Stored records
__________

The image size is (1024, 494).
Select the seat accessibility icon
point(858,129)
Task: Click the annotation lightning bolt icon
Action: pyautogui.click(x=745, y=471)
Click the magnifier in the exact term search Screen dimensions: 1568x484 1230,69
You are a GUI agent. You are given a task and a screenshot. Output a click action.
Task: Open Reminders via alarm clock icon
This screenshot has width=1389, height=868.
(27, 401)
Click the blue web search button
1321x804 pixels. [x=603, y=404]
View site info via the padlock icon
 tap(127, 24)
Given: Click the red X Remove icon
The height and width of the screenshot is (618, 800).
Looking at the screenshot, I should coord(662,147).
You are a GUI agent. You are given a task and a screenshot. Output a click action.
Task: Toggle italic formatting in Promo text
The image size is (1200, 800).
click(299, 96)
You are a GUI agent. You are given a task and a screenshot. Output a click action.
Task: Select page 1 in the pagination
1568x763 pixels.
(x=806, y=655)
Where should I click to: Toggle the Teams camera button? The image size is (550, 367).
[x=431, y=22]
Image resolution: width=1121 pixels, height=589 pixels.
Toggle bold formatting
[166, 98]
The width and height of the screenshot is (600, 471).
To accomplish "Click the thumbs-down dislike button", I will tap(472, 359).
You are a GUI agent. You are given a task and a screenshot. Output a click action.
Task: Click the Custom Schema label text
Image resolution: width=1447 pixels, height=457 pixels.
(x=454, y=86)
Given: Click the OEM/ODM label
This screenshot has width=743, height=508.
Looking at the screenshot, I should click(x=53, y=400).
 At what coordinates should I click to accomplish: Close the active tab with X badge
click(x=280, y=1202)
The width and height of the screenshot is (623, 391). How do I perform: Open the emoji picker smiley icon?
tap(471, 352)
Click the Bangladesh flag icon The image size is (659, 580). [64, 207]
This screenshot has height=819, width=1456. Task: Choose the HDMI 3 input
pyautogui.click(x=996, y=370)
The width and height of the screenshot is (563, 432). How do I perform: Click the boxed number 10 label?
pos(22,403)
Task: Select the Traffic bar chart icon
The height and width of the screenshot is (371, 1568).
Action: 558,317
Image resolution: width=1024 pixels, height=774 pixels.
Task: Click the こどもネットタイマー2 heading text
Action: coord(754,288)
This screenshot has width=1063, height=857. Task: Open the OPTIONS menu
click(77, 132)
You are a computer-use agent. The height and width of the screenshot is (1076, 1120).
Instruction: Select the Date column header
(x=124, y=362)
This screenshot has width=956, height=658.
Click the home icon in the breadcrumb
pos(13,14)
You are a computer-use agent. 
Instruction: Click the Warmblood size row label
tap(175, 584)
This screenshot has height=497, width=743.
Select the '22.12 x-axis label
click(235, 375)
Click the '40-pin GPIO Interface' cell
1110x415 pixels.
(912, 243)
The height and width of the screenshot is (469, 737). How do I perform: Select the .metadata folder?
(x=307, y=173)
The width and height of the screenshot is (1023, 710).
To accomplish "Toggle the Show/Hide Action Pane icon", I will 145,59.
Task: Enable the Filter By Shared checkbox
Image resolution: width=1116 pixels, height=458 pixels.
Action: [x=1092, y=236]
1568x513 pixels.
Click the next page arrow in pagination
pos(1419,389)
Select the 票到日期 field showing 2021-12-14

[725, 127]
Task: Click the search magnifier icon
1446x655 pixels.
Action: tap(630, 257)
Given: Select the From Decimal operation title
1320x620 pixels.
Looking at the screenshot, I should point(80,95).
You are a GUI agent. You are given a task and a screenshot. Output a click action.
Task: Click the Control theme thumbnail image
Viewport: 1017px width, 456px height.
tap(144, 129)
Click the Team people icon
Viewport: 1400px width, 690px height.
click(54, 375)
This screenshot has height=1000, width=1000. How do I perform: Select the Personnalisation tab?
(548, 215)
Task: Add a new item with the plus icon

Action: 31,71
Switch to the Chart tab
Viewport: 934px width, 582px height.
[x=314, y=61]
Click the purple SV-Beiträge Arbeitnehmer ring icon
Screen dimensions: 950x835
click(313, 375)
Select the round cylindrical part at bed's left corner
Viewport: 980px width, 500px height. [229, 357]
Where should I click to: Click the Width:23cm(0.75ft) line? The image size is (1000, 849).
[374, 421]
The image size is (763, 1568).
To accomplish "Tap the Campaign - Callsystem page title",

__________

» Work order
Your output should consist solely of the lines from the beginning of the entries through the line containing "Click the magnifier", reproduced exactly.

» Output below
The image size is (1024, 494).
Select the seat accessibility icon
point(858,129)
Task: Click the annotation lightning bolt icon
Action: pyautogui.click(x=745, y=471)
Click the magnifier in the exact term search Screen dimensions: 1568x484 1230,69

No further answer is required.